Bakan Yumaklı Kritik Bilgiler Paylaştı
Bakan Yumaklı’nın paylaştığı diğer kritik bilgiler arasında, Manisa’nın Akhisar ilçesindeki yangın da yer aldı. Burada da 3 uçak, 11 helikopter ve 26 kara aracıyla müdahale devam ediyor. Yangınla mücadelede zamanla yarışılıyor. Aynı şekilde Bolu–Göynük bölgesindeki ormanlık alanda çıkan yangın için 9 helikopter görev başında. Yangınların kısa sürede büyük alanlara yayılması, hava koşullarının ne denli belirleyici olduğunu bir kez daha gösterdi.

Devlet kurumları, yangınlarla mücadelede tam bir eşgüdüm içerisinde hareket ediyor. Tarım ve Orman Bakanlığı’nın yanı sıra AFAD, İçişleri Bakanlığı, Milli Savunma Bakanlığı ve yerel yönetimler etkin şekilde sürece dahil olmuş durumda. Bakan Yumaklı, tüm ekiplerin koordineli bir şekilde görev aldığını ve 15 Ekim tarihine kadar yangın riskine karşı teyakkuz halinde olunacağını bildirdi. Bu, Türkiye genelinde yangın sezonunun ne kadar uzun sürdüğünü ve hazırlıklı olunması gerektiğini ortaya koyuyor.

Yangınların Ekolojik ve Sosyal Boyutları var
Yangınların yalnızca ekolojik değil, aynı zamanda ekonomik ve sosyal boyutları da bulunuyor. Bakan Yumaklı, bu yangınların çoğunun insan kaynaklı olduğuna ve ihmalkârlığın ağır sonuçlar doğurduğuna dikkat çekti. 2025 yılı başından bu yana çıkan toplam 1.089 orman yangınında 1.823 hektar alan kül oldu. Bu büyüklük yaklaşık 2.600 futbol sahasına denk geliyor.
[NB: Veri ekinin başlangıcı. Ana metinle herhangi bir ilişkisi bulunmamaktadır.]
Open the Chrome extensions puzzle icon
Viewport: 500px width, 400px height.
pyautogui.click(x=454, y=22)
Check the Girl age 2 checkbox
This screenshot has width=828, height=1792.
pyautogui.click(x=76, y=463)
Yangınlardan zarar gören bu alanlar, birçok bitki ve hayvan türü için habitat özelliği taşıyordu. Bu nedenle orman yangınları yalnızca ağaçları değil, tüm canlı yaşamını tehdit ediyor.
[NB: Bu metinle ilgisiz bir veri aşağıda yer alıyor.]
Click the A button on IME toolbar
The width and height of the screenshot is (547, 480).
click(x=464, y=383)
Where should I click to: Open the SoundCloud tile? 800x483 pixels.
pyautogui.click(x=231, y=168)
Tahliye süreçlerinde de titiz bir planlama yapıldı. Sakarya ve Bilecik’te risk altındaki köylerden toplam 367 kişi güvenli alanlara nakledildi. Ayrıca, 762 küçükbaş ve 709 büyükbaş hayvan başka bölgelere taşındı. Bu süreçte vatandaşlara hem barınma hem de gıda konusunda destek sağlandı. Özellikle yaşlılar, çocuklar ve engelli bireylerin güvenli tahliyesi öncelik olarak belirlendi. Devlet, kriz anlarında halkın yanında olduğunu bu operasyonla bir kez daha gösterdi.

Yangınla mücadelede havadan destek unsurları da büyük önem taşıyor. Toplamda 27 uçak, 105 helikopter ve 14 insansız hava aracı görevde. Ayrıca yaklaşık 25 bin personel sahada aktif görev alıyor. Özellikle gece saatlerinde yapılan hava operasyonları, yangının yayılmasını önlemeye yönelik etkili bir adım olarak öne çıkıyor. İHA’lar yangının yönünü ve büyüklüğünü anlık olarak merkezlere ileterek stratejik kararların alınmasında önemli rol oynuyor.
Meteorolojik koşullar ise yangın riskini artıran başlıca nedenler arasında. Sıcak hava dalgaları, düşük nem oranı ve ani yön değiştiren rüzgarlar müdahaleyi zorlaştırıyor. Bu nedenle vatandaşlara yangın riski olan bölgelerde ateş yakmama, izmarit atma gibi basit ama hayati öneme sahip kurallara uymaları çağrısında bulunuluyor. Bakanlık, yaz boyunca bu tür uyarıları sıklaştırarak kamuoyunun farkındalığını artırmayı hedefliyor.
Türkiye orman yangınları açısından kritik bir dönemden geçiyor. Devlet kurumlarının etkin müdahalesi ve vatandaşların bilinçli hareket etmesi sayesinde yangınların etkisi azaltılabiliyor. Ancak unutulmamalıdır ki asıl başarı, yangınların hiç başlamadığı bir yaz mevsimi yaşamaktır. Bu nedenle herkesin duyarlı ve dikkatli olması, doğal yaşam alanlarımızı korumada en büyük güç olacaktır.